Парторг, или Король — Солнце, как вам это будет угодно, заливался соловьем, благодаря родную партию за заботу об актерах, режиссерах, завлитах…
Он перечислял долго. Затем слово взял Главный.
Он повторил то же самое, но несколько в другой режиссерской интерпретации, ближе к соцреализму, чем Король — Солнце, который выступал скорее в мелодраматической тональности.
Все говорили так много и курили фимиам так долго только по одной причине — поведение товарища Сокола пугало их. Трудно было вообразить, какие кадохес оно могло бы им принести. Вот и сейчас его не было на собрании. Он бросал вызов. Он куролесил. И он плохо пел аллилуйю. Сокол возлежал на своей тахте, вскакивая в среднем раз в две минуты. Он давал отпор. Сильный и решительный.
Правда, по телефону.
Телефон разрывался.
Не успевал Борис бросать трубку, как тут же снова хватал.
Из невинной пластмассовой трубочки летели мат и угрозы.
— Алло, — стараясь оставаться интеллигентным, начинал Борис.
— А, так ты еще жив?! — удивлялась трубка, — раздавим, как крыс!!!
— Да вы…, — вспыхивал Борис, но трубку быстро клали.
— Какие подонки, — говорил он Ирине, — какая низость…
— Не бери трубку, — шумела она, — я запрещаю!
Но он хватал снова.
— Я им сейчас отвечу… Да, слушаю вас!
— Шолом, гнида, — доносилось до него, — готовься!

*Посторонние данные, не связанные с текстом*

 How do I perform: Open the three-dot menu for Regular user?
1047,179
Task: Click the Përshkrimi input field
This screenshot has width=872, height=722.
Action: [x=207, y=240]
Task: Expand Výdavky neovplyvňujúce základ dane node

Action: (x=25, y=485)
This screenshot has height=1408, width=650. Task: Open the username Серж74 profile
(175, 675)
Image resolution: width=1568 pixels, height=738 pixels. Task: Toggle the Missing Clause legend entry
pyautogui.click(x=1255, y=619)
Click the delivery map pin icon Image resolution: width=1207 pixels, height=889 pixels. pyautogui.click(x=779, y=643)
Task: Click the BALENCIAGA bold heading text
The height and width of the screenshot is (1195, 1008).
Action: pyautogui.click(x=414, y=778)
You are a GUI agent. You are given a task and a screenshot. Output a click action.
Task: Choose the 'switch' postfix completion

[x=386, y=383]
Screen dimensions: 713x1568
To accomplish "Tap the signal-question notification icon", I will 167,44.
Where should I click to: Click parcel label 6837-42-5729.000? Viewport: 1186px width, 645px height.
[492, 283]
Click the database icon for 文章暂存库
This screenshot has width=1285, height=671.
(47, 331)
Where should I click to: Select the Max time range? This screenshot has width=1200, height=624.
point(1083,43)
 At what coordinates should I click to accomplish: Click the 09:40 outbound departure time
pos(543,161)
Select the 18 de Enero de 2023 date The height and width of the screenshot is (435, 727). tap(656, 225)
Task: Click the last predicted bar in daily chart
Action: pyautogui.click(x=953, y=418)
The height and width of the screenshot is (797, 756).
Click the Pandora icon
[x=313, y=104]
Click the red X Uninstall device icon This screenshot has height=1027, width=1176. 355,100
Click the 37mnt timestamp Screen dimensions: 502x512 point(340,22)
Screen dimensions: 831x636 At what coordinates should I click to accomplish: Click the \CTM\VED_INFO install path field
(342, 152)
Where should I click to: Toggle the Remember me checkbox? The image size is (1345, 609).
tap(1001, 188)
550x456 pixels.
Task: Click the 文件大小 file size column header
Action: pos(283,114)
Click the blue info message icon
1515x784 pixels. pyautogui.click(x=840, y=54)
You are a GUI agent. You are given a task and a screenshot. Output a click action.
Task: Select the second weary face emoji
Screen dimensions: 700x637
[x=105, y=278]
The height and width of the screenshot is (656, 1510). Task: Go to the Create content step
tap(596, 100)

Скоро мы отрежем твою умную жидовскую голову.
— Ах, ты! — кричал Борис, но трубку уже бросали.
— Подонки! Сколько подонков! — он весь пылал.
— Я тебе запрещаю подходить к телефону! — приказала Ирина.
— Нет, я должен им ответить, сейчас я им отвечу.
И вновь раздавался звонок.
Он сорвал трубку и сам перешел в наступление.
— Подонок, — сказал он, — и трус! Заткни свою поганую пасть! Тебе не удастся нас запугать!
— Я разве запугиваю? — раздался голос Борща.
— А, это вы, — облегченно вздохнул Борис, — простите, ради Бога.
— Ничего, ничего, — успокоил майор.
— Совершенно стало невозможно жить — угрожают, подкарауливают, кроют матом. В конце концов, об этом договоренности у нас не было.
— Что вы хотите, — объяснил Борщ, — взрыв народного гнева! Это должно вас радовать.
— Я не могу выйти на улицу! — возмутился Борис, — с чего это меня должно радовать?!!
— Поскольку все это показывает, насколько монолитно наше общество! И насколько оно не приемлет всякого инакомыслия и антисоветчины.
— Я не спорю, — ответил Борис, — общество, безусловно, монолитное, но как жить нам? Ни сна, ни отдыха измученной душе.
— Потерпите, потерпите, скоро все кончится, и вы спокойно поедете в тюрьму, — успокоил Борщ.
— Когда, — твердо спросил Сокол, — вы меня только кормите обещаниями!
— Вы это можете ускорить.
— Как? — уточнил Сокол.
— Давайте встретимся в ресторане «Садко», — предложил Борщ, — я вам всю объясню.
— Можно сейчас?
— Я не так голоден, но ради вас…, — в голосе Борща было что‑то отеческое.
Борис накинул пиджак и выбежал на улицу. Он торопился. Вышел со двора и быстро пошел по каналу в сторону улицы Бродского. Сзади он заметил машину, красный «Запорожец». Он свернул на улицу Ракова и тут опять заметил тот же красный «Запорожец». Он катил прямо на него. Он еле успел уклониться, но и машина уклонилась следом за ним. Некоторое время он уклонялся, как тореадор от быка, и, наконец, вскочил на тротуар, куда вскочила и машина.
— Это не проезжая часть! — орал ей Борис.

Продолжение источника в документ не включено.